## THE PROBLEM
Select and reproduce each line of the listing below that bears the string "Where".

## MATERIAL SUPPLIED
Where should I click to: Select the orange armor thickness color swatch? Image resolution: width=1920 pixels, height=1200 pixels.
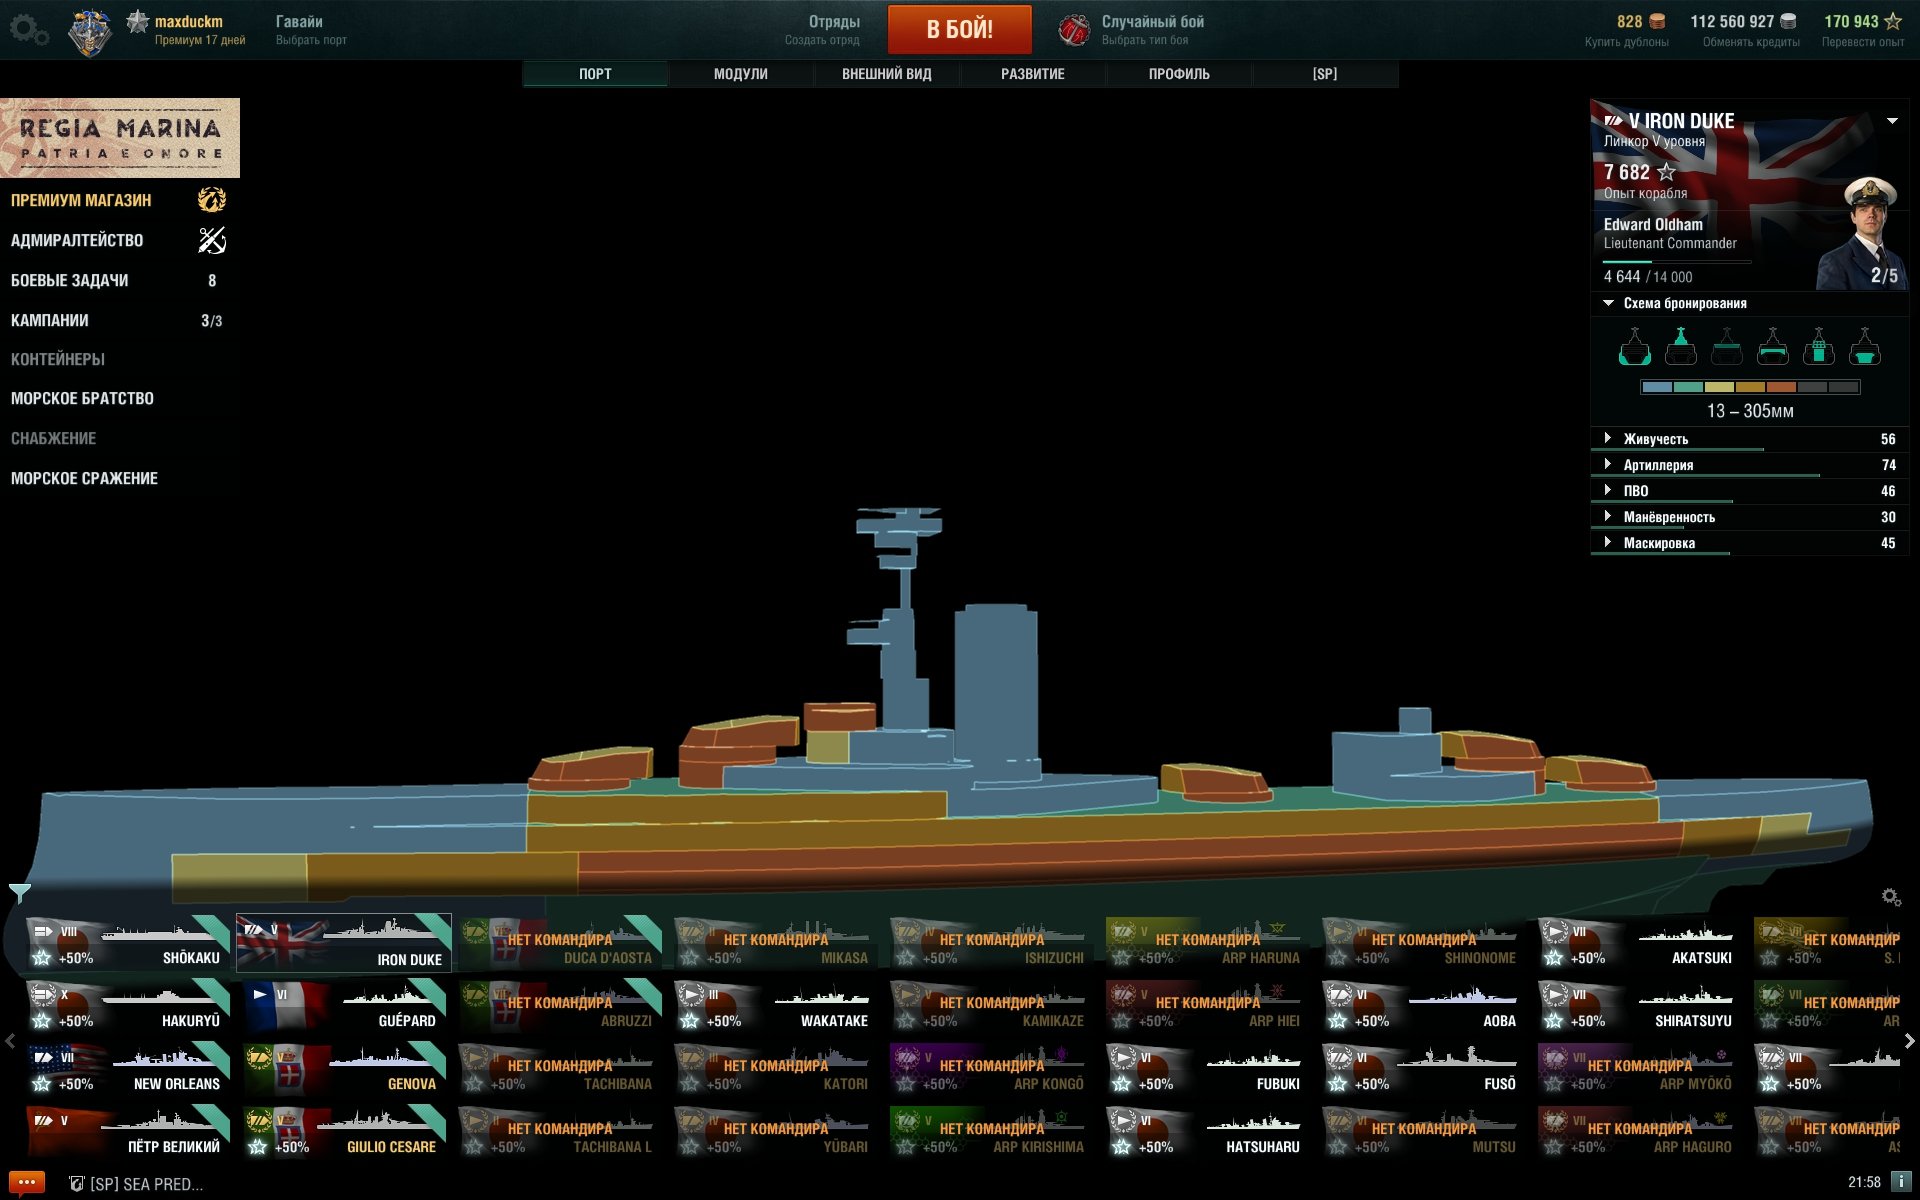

...

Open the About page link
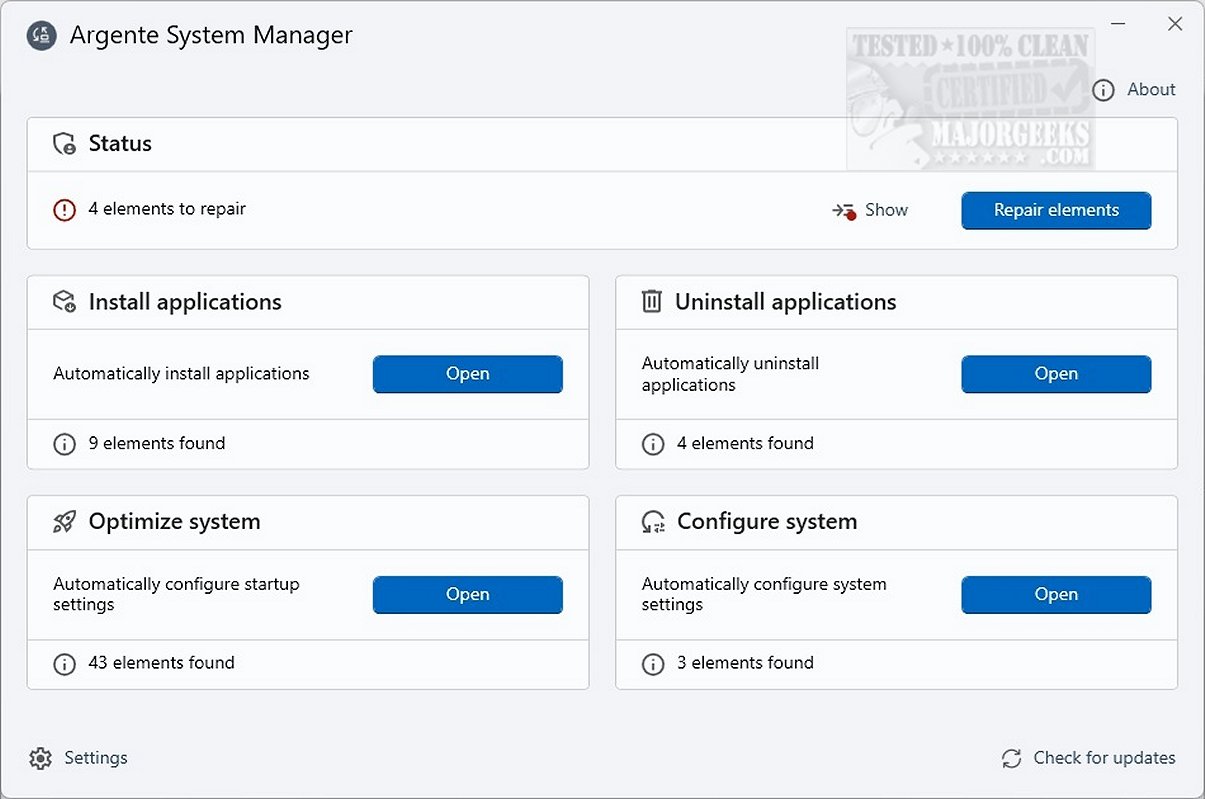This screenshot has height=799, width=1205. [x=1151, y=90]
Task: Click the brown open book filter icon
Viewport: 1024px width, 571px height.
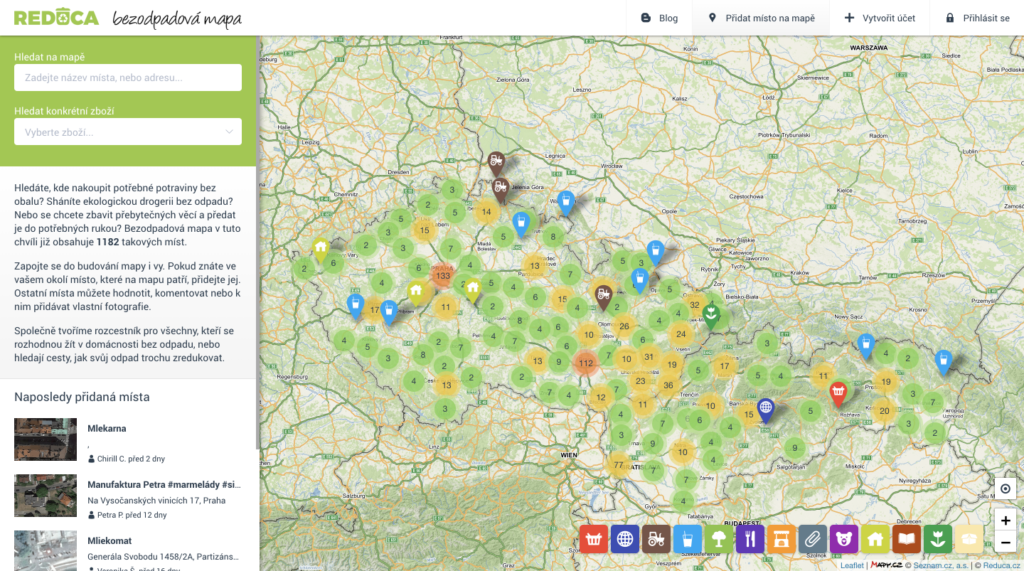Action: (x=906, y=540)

--

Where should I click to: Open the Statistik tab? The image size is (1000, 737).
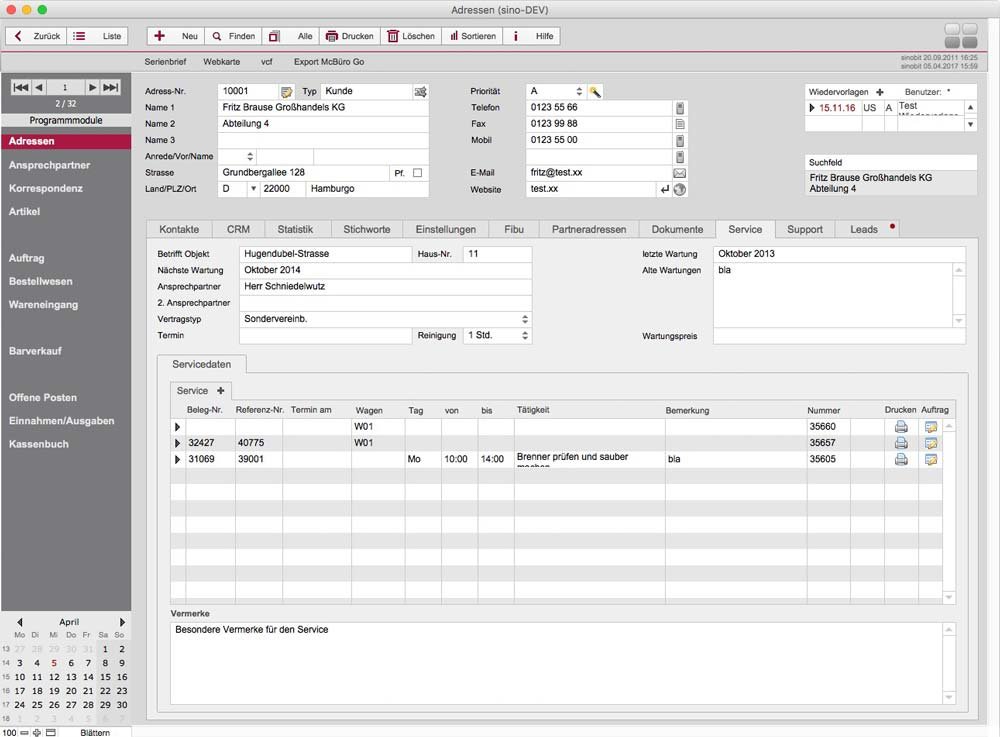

## THE COMPLETED TASK
Where should I click to: Select the orange armor thickness color swatch? Image resolution: width=1920 pixels, height=1200 pixels.
Where should I click to: Open the Statistik tab? The image size is (1000, 737).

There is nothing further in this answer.